亜湖の頭を上げさせてしまうと反撃されるので、亜湖を前屈みに押さえ付けたままブルドッキングヘッドロックに行こうとした。すると美里が出て来て亜湖の頭が上がらない様に押さえ付けながら、
「ダメ。後ろに投げられるよ」
と耳打ちして自陣に戻り、コーナーに登った。恭子はそれを見て亜湖の首を正面からきめ直した。また、好美は逆側のコーナーに登った。
亜湖は恭子に首を決められたまま動けず、前屈みで背中ががら空きの体勢で立っていた。美里はその亜湖の背中に向かってトップロープから宙返りして背中で攻撃した。続いて好美が逆サイドのトップロープからギロチンドロップの体勢で飛び込み背中に攻撃した。恭子は好美の攻撃が決まると亜湖を離した。亜湖は伸びをする感じで両手で背中を押さえ、歯を食い縛った。
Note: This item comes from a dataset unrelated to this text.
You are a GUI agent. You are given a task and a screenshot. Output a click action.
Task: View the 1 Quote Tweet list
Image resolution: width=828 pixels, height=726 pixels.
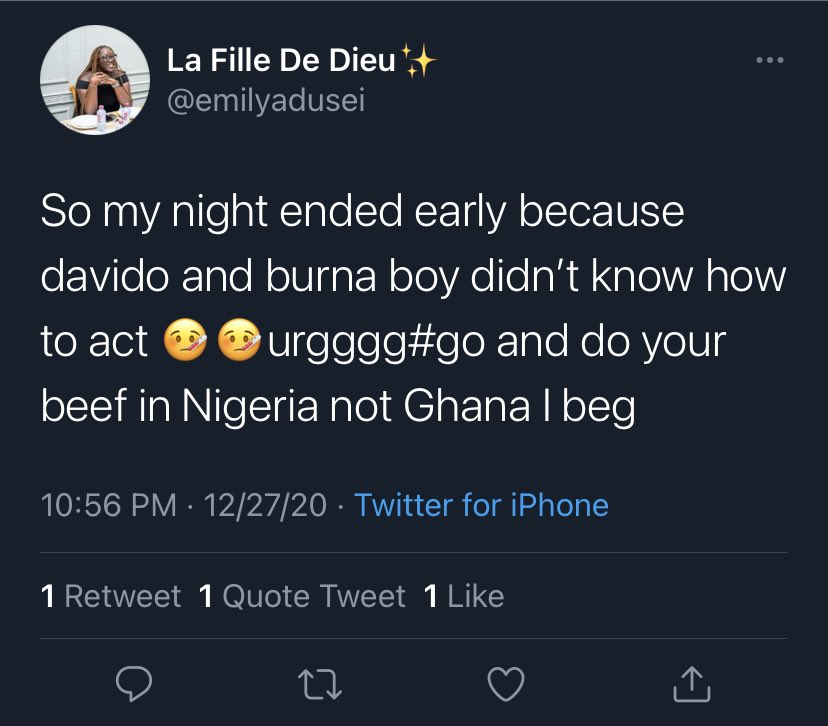[302, 597]
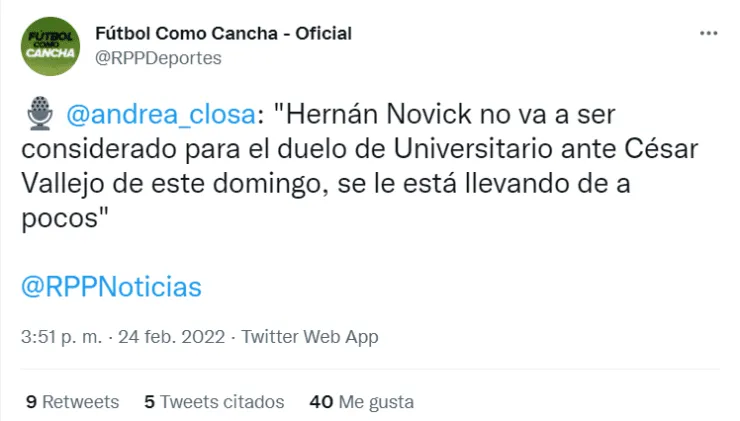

三人は体勢を整えて三方からドロップキックを決めた。亜湖はふらつきながらもそれでも倒れなかったので今度は三人でサンドイッチラリアットを決めた。バチン!! という物凄い音と同時に亜湖の汗が飛び散った。そして亜湖は後ろに崩れる様に倒れて、大の字になった―――。